Actions to take:
A – Answer these questions from the Northwest Hockey League by-laws, giving each on its own line:
(i) What type of corporation is the league stated to be?
(ii) By which meeting must signed and registered rosters be turned in for the Spring season?
(iii) What vote is required to expel an organization from the league?
B – Write the next part of the Northwest Hockey League by-laws, picking up after their final sentence.

By-Laws

NHWL By-Laws

ARTICLE I – NAME

This organization shall be known as the NORTHWEST HOCKEY LEAGUE, also referred to as the NWHL or the Corporation. This organization is a not-for-profit Corporation.


ARTICLE II – PURPOSE

To provide the best environment possible in amateur hockey. 

·       The NWHL shall emphasize: 

·       The spirit of competition and fair play

·       The excellence of coaching and teaching the sport

·       A goal of providing the optimum medium to enhance the ability and attitude of

·       participants as individuals and team representatives

·       The providing and development of leadership

·       The fostering and promotion of the reputation of the league, sponsors, teams, and its players


ARTICLE III - MEMBERSHIP

Section 1 - 

Any organization, registered with Amateur Hockey Association of Illinois (AHAI) and USA Hockey may become a member of the NWHL. Every team within that organization that participates in NWHL must also be registered with AHAI and USA Hockey. 

No NWHL team is allowed to play teams not registered with AHAI and USA Hockey.

Organizations and teams have until their first game to become members of AHAI and USA Hockey. Signed and registered rosters must be turned into the League by the November meeting for the Fall/Winter season and by the May meeting for the Spring season.


Section 2 – Voting

Each participating organization that has qualified for membership in the NWHL shall be entitled to one vote per team on any and all matters which come before the Corporation at any meeting; it is further provided that each participating organization shall appoint a delegate, plus one alternate, to this Corporation, and that the organization delegate, or alternate in the event that the delegate is absent, shall be entitled to cast such vote(s). In the absences of the delegate or alternate, a board member from the organization may represent the club and vote at NWHL meetings.


Section 3 - Omission of Liability

No member organization shall be in any manner, individually or collectively, liable for any act or omission of

this Corporation, nor for any loss, damage or injury of whatsoever and or nature suffered by or occurring to any other member organization or to any other person, concern, or body.


Section 4 - Petitioning for Membership

A new organization must petition the Northwest Board for to become a member of the NWHL. The

petition must include documentation of an ice contract, organization charter by the State of Illinois, organizational by-laws, and, if applicable, rules and regulations.


Section 5 - Expulsion from NWHL

Upon due discussion, deliberation and a two-thirds majority vote, an organization may be expelled from the

NWHL for gross violation of Northwest By-Laws and/or Rules and Regulations.

Raw data:
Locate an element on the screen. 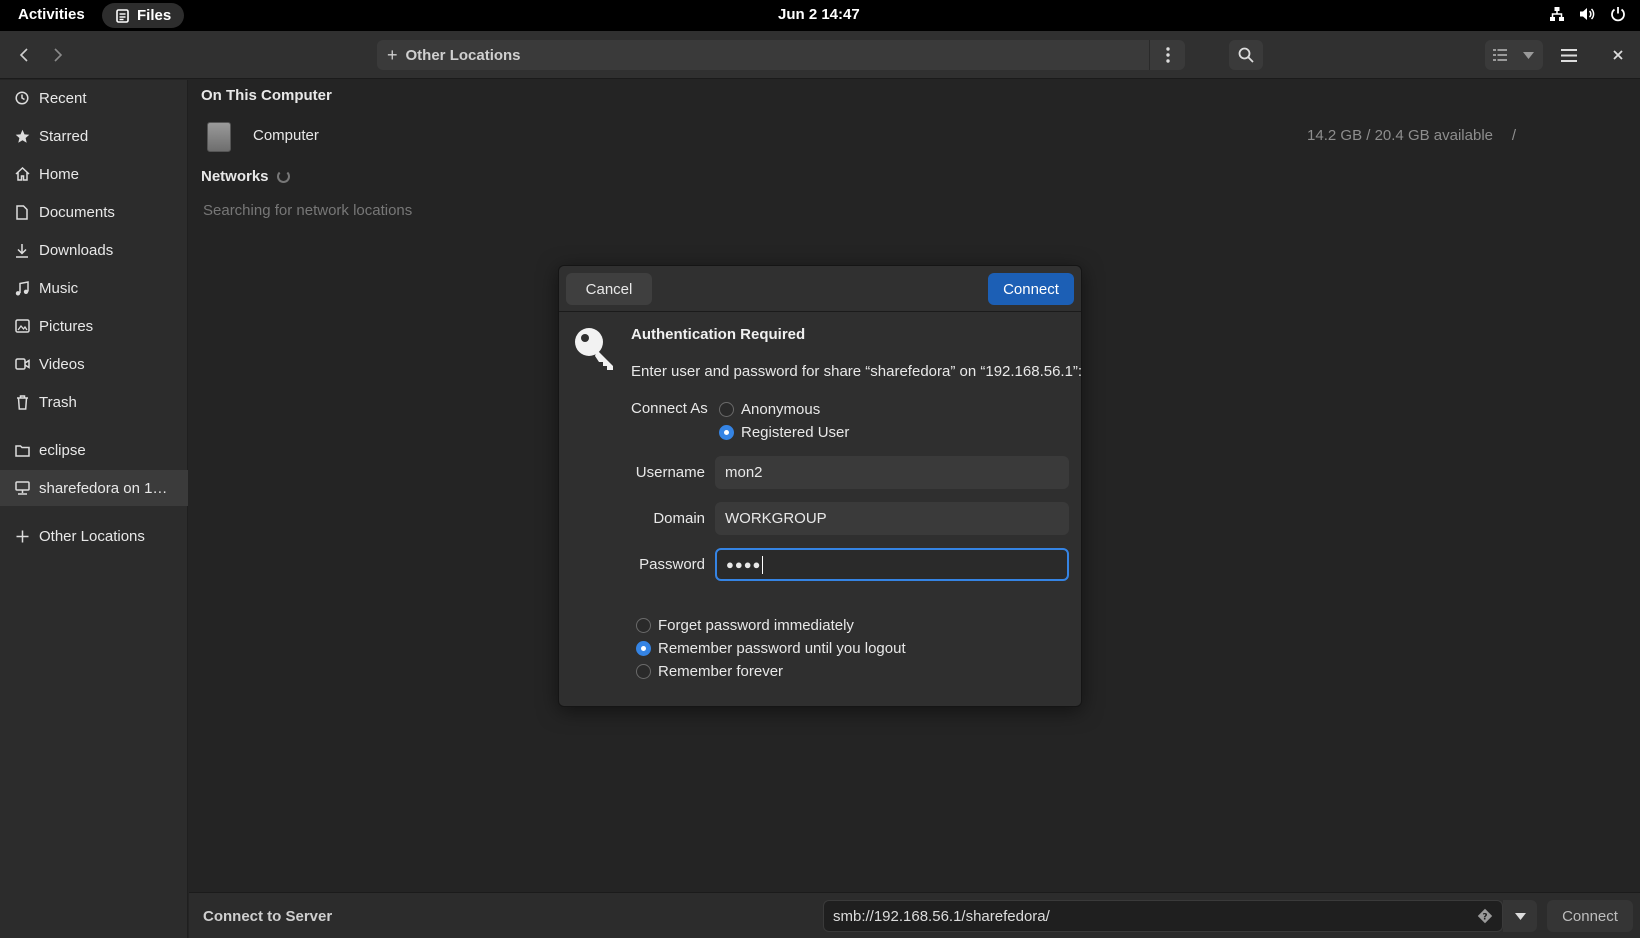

Outputs in order:
A –
(i) A not-for-profit corporation.
(ii) The May meeting.
(iii) A two-thirds majority vote.

B –
ARTICLE IV - BOARD OF DIRECTORS

Section 1 – Powers

The Board of Directors, hereafter referred to as the Board, or, Officers, shall have, and exercise all the usual powers of directors of a business and Corporation as well as the immediate government and direction of the property and affairs of the Corporation. The Board shall make all rules and regulations which they deem necessary for the government of the Corporation and for the due and orderly conduct of the By-Laws of the Corporation.


Section 2 - Organization Representatives

The number of organization representatives shall be the same as the number of member organizations

and shall be comprised of the delegates of the member organizations who have been duly appointed or elected as the representatives of the respective member organizations.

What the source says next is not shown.